Even more problematic is that those rolls were not created by the tribes but by white people working for the federal government. Thus, using the Dawes Roll as the be all and end all of “Nativeness” is to embrace a form of colonization and white hegemony. Under this process, newly minted tribal citizens can proudly flash their tribal card while knowing next to nothing about “their tribe.” Is this what we want for our collective Native future? White people with Indian cards? It seems being Native must encompass more than a plastic card.

Is being Indian mean a state of mind? Are you Native “if you know it in your heart?” Is it cultural/historic tribal awareness? An ability to speak one’s tribal language? Does it have to do with appearance? Are there enduring and traditional Native lifeways and values? In answering these questions, it is illuminating to ask: even amongst our traditional people of today, would their tribal ancestors of 400 years ago recognize and acknowledge them as Native?

The coming of the White Man fostered wrenching changes among indigenous peoples since the first boat peoples washed ashore over 500 years ago.
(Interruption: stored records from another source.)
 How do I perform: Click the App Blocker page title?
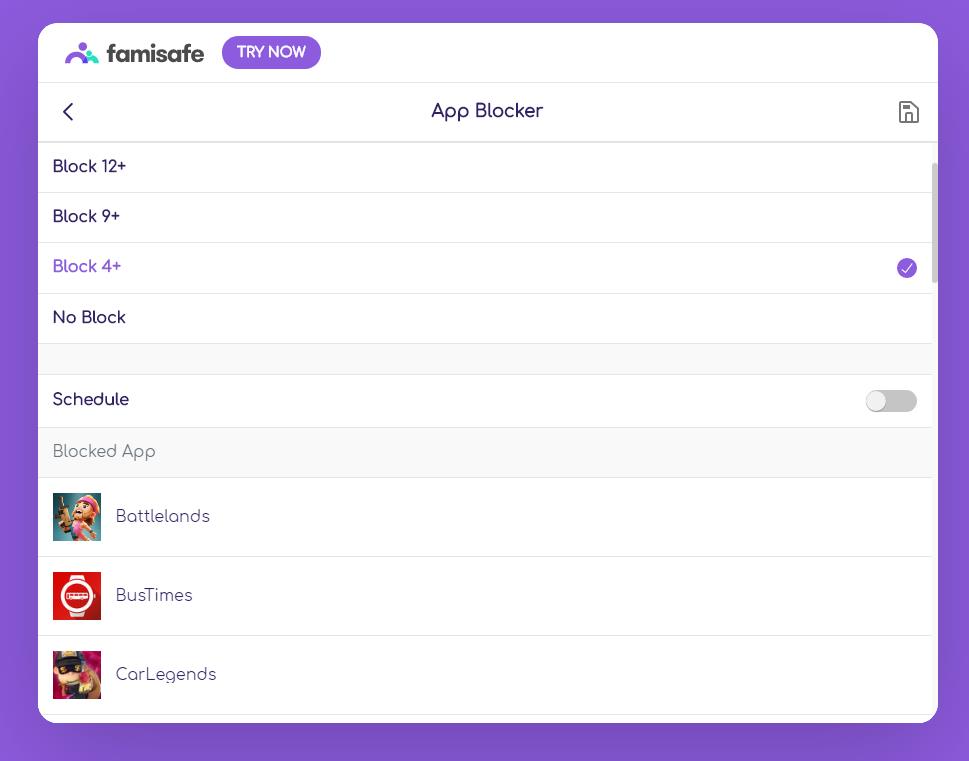[487, 111]
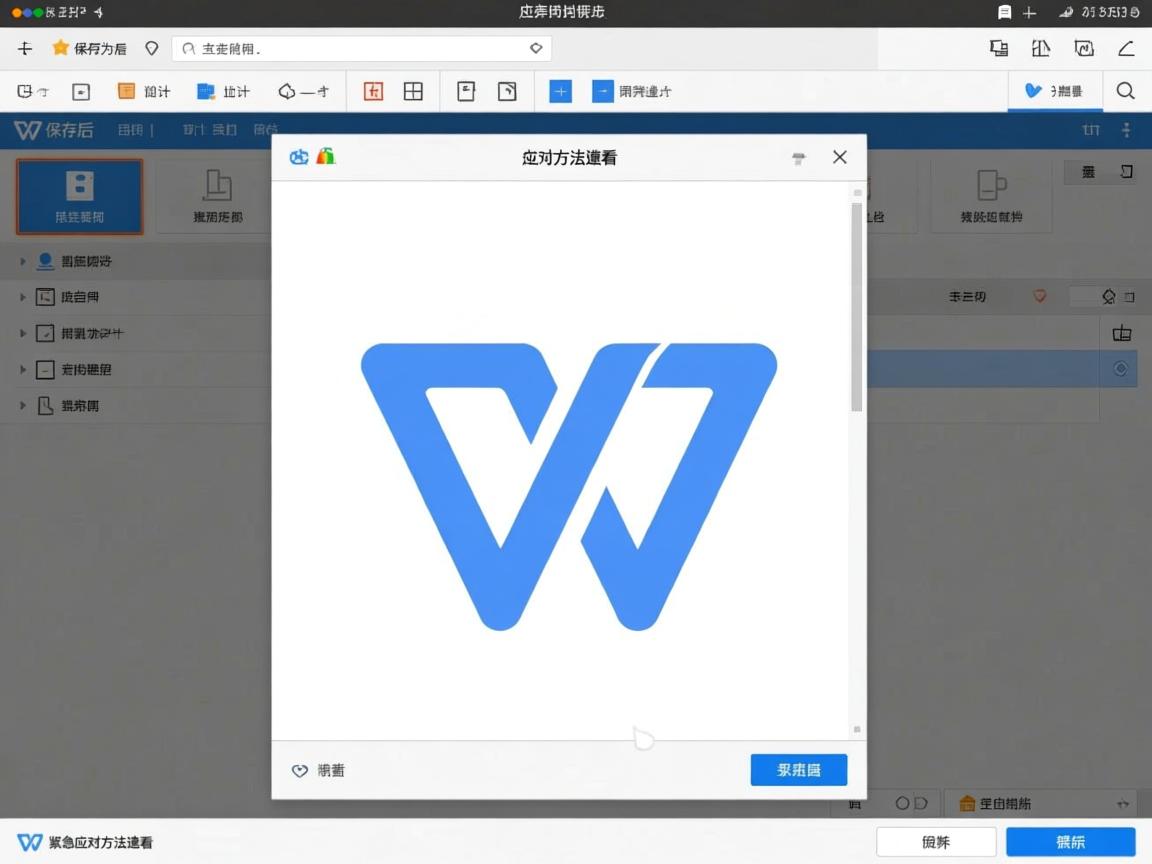
Task: Expand the bottom-most sidebar tree item
Action: tap(22, 405)
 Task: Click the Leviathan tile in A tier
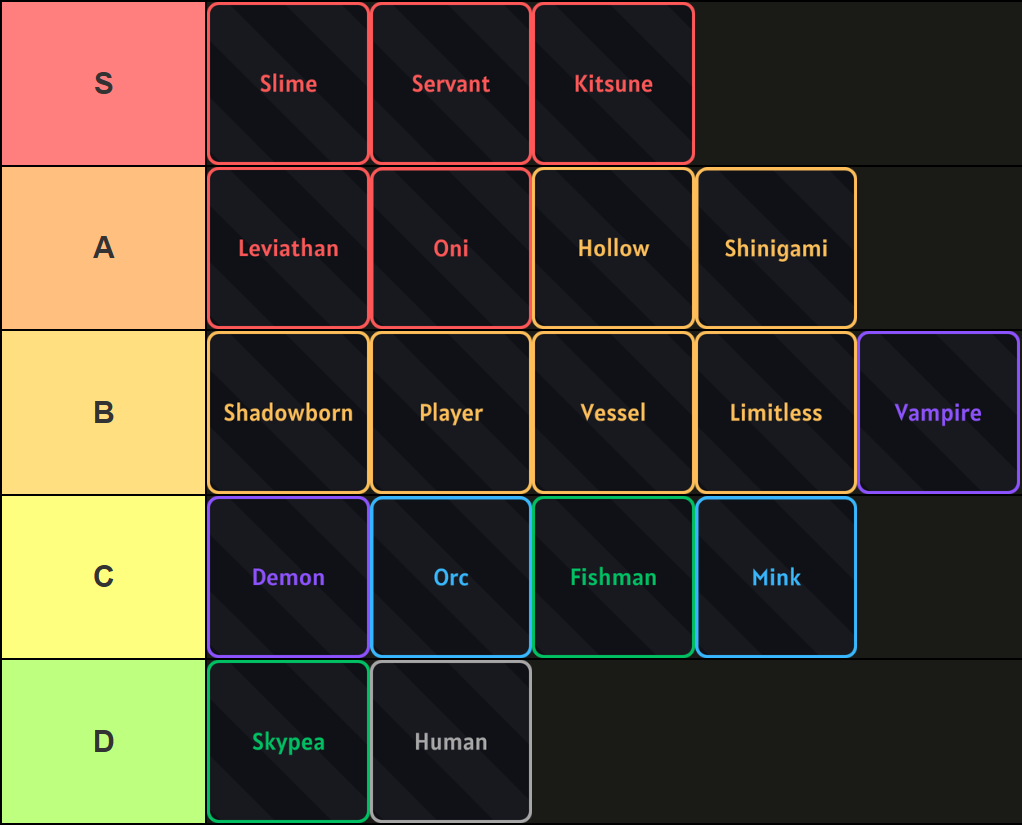point(288,248)

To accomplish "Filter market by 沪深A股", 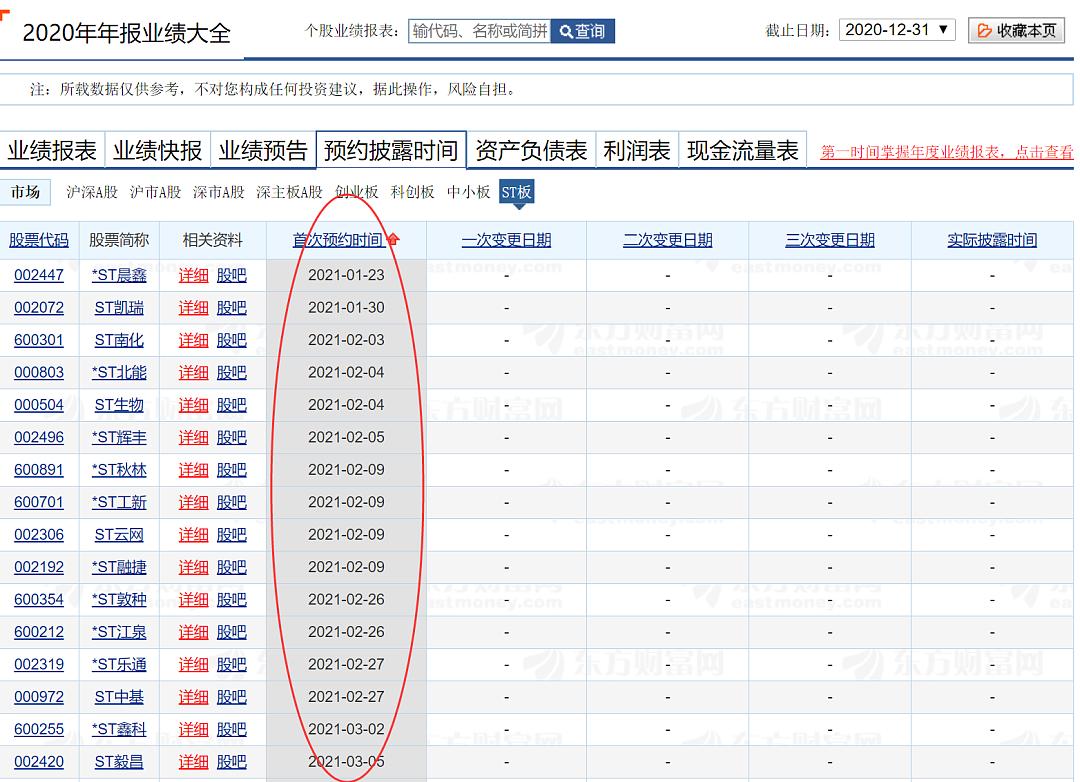I will (91, 192).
Native peoples have had to adapt and change in response to the cataclysmic impacts of the White regime upon the millennia old ways of Native peoples. Perhaps one of our tribal ancestors, from 400 years ago, may recognize and feel a blood kinship with our contemporary traditional people. The ancestor may be comforted in hearing tribal

language even if it is peppered with unfamiliar words. Maybe this long dead ancestor may recognize and feel kinship with the dark skin, brown eyes, black hair, and facial features of a contemporary Native (assuming the contemporary Native has dark skin, dark brown eyes, or
black hair).

Perhaps our Native visitor from time past might also feel at home in the songs, dances, and the drumbeat of contemporary tribal culture. At the same time, our atavistic visitor, would surely note the absence of plentiful buffalo and other game. I believe that our Native visitor would recognize if not appreciate that contemporary Native peoples were forced to adapt and change as result of the coming of the White Man.

So many things different, yet so many things the same. I rather think that our time warped Native visitor from 400 years ago would likely tend to have an attitude of acceptance of our contemporary Native peoples despite the vast differences that exists across 400 years of time.

And therein lies the key to the questions I have posed. Who or What is Native? I believe that there are at least two paramount elements. Those are Native blood and community recognition/acceptance as a tribal member. I proffer the following formula: Blood + Community Recognition/Acknowledgement = Native

Our visiting grandfather from 400 years ago shares the same tribal blood as his contemporary descendants. It is a truth, universally acknowledged, that the sine qua non of Nativeness is tribal blood. Concomitantly, acceptance, recognition, and acknowledgment as a tribal member by the tribe is indispensable.

A tribal family, or tribal member, must claim you and stand up for you as being tribal. Implicitly, to be claimed as a tribal member, you should share some common characteristics with tribal members. Typically, these might include such things as language, dance, ceremonies, activism, or tribal art. Honoring Mother Earth and engaging with the spirit world are universal Native practices.

Native peoples will always change and adapt to fit and survive natural and human changes and conditions. Blood lines, ceremonies, language will continue to be important even as these traditions and ways change and adapt.

We Natives of today may not recognize much as Native if we were able to come back to life 400 years into the future. The changes that time will wrought! We would recognize the impact of human and natural change upon our Native people and ways. Just as us modern Natives in the year 2022 are very different from our Native forefathers centuries ago, so too will be the future.

Native generations of the year 2608. However, I believe, and hope, that the twin attributes of blood and community recognition/acknowledgement will endure.